What you have to do. Convert every line of text in the records into a JSON list of strings, with one string per line and blank lines omitted. Leave the pictures out of the list.

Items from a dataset

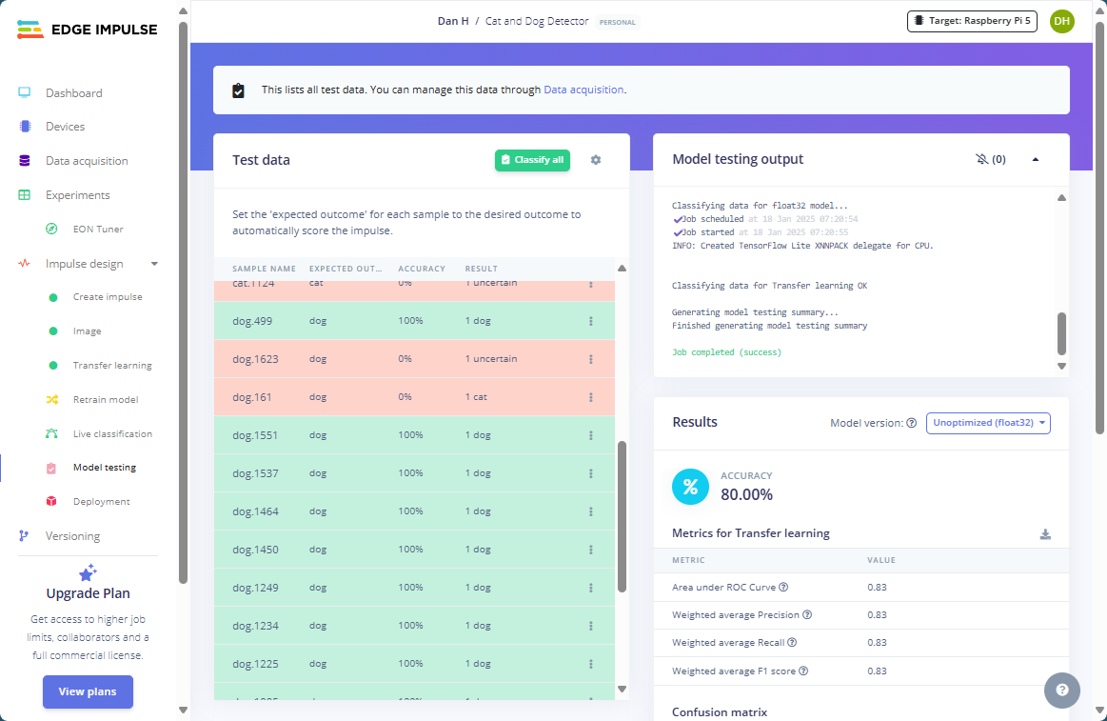Follow the Data acquisition link in banner
The width and height of the screenshot is (1107, 721).
point(583,90)
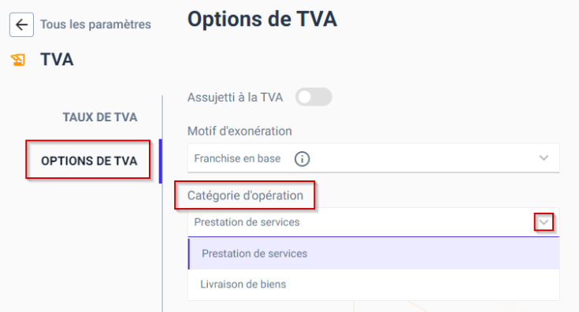The width and height of the screenshot is (579, 312).
Task: Click the back arrow button
Action: pos(21,24)
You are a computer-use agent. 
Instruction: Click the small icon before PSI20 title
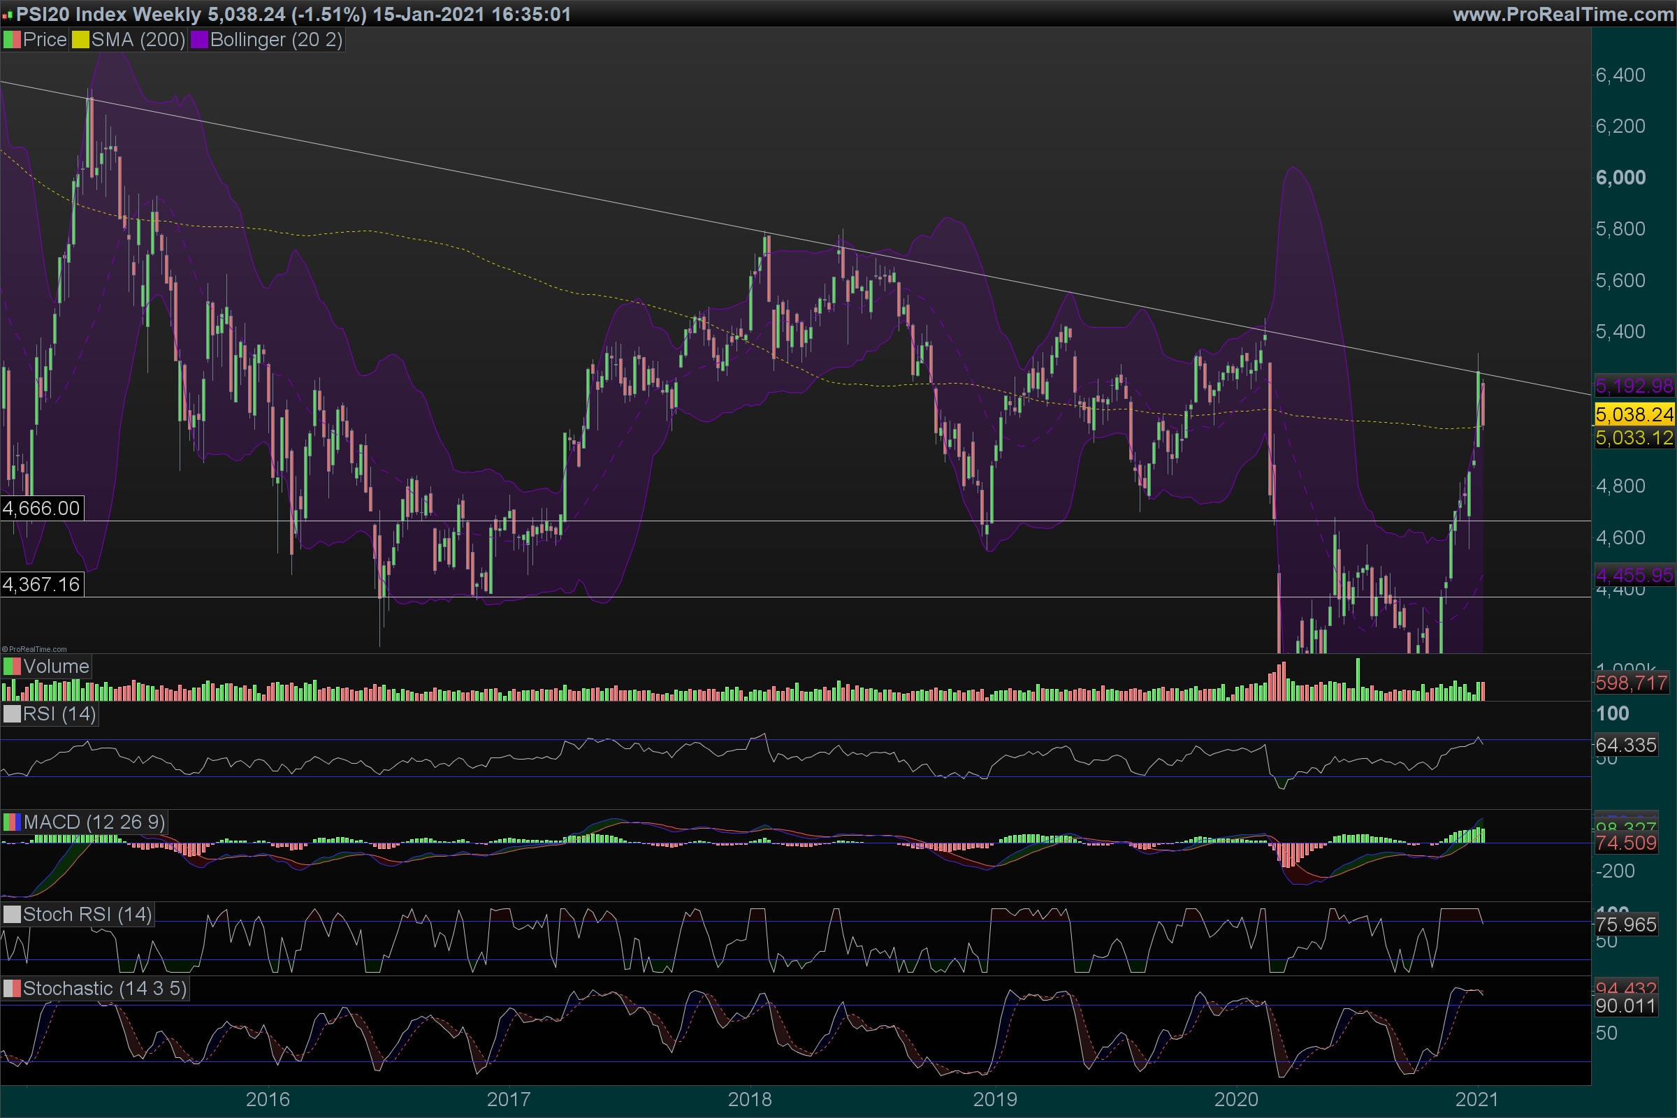7,15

Exercise answer.
[
  "Follow the Data acquisition link in banner",
  "The width and height of the screenshot is (1107, 721).",
  "point(583,90)",
  "The width and height of the screenshot is (579, 312).",
  "Task: Click the back arrow button",
  "Action: pos(21,24)",
  "You are a computer-use agent. ",
  "Instruction: Click the small icon before PSI20 title",
  "7,15"
]